# Wiederherstellen von Netzwerkverbindungen (WIN2000) klappt net....



## Ruediger (5. Dezember 2002)

hallo zusammen,

ich habe folgendes problem:
mein netzwerk (5 rechner alle mit windows 2000 service pack 3) sind über ein switch mit meinem server ebenfalls win2000 professionell verbunden. (ohne domäne). ich habe ich dem server 2 verzeichnisse freigegeben, mit denen ich alle anderen rechner beim booten verbinden lasse. und hier liegt das problem:

manchmal booten die rechner zwar ordnungsmäß, aber zeigen mir dann beim "Wiederherstellen der Netzwerkverbindungen" einen Fehler an. Manchmal klappt aber auch alles, es dauert nur ewig.

Wenn die Netzwerkverbindungen nicht hergestellt werden können, kann ich aber in den explorer gehen und manuell das laufwerk anklicken, dann gehts.

woran zum teufel *ups* liegt das?

danke im voraus
rue


----------



## Eyewitness (9. Dezember 2002)

Ich weiß nicht, ob Du dran gedacht hast, aber vergib mal überall statische IP's und probier dann nochmal.
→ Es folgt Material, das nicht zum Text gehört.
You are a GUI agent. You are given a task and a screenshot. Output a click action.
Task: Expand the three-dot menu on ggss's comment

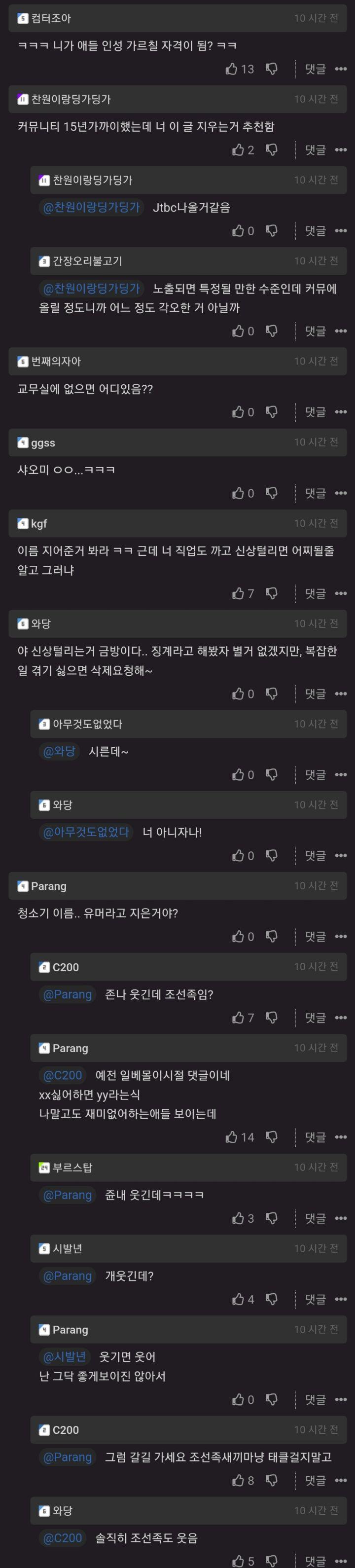point(340,493)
Vielleicht hilft es.


----------



## Christian Fein (9. Dezember 2002)

Hallo Rüdiger:

Ich kann dir leider nicht sage woher dieses Problem herkommt sondern nur wie du es lösen können wirst.
Richte eine Domain ein. 
Durch die Domain wird das ganze Netzwerk anders verwaltet und solche Probleme treten nicht mehr auf.


----------



## tuxracer (27. Juni 2003)

@chris

er kann auf w2k prof keine domain einrichten weil es kein server ist sondern nur sein pseudo"server" 

das mit den fixen IP Adressen denke ich mal ist eine möglichkeit.
was möglicherweise auch für ne beschleunigung sorgen könnte wären, zusätzlich zu den fixen IP s die rechner in die datei hosts einzutragen.
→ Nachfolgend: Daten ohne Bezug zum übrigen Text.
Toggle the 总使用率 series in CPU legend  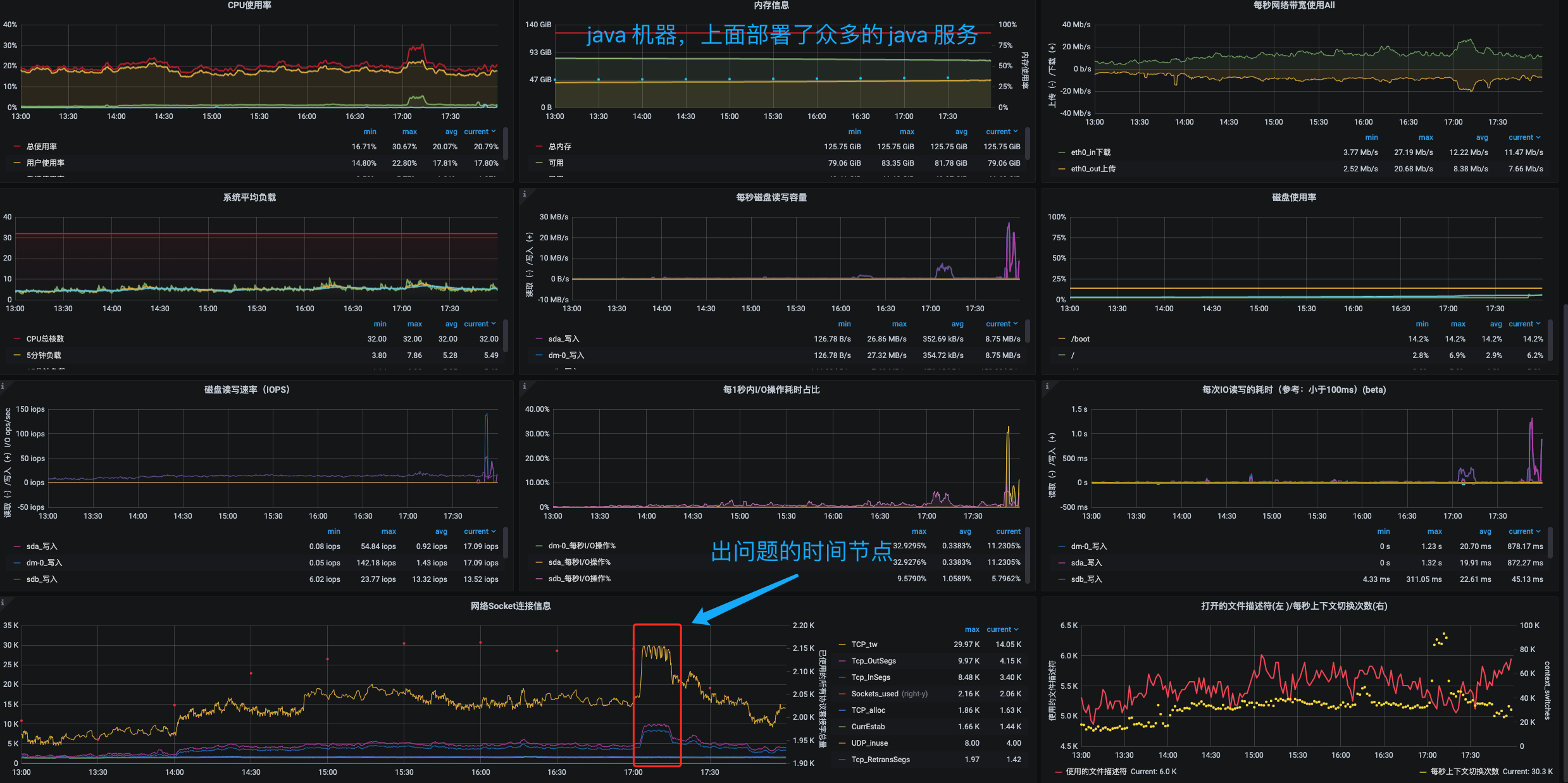pos(42,147)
der pfad unter w2k ist hoffe ich bis auf das windows gleich wie bei xp

xp = C:\WINDOWS\system32\drivers\etc

w2k vermutlich C:\WINNT\system32\drivers\etc


die datei öffnen mit editor, und unterhalb nach dem gleichen schema wie localhost, deine rechner mit zugehöriger IP eintragen


----------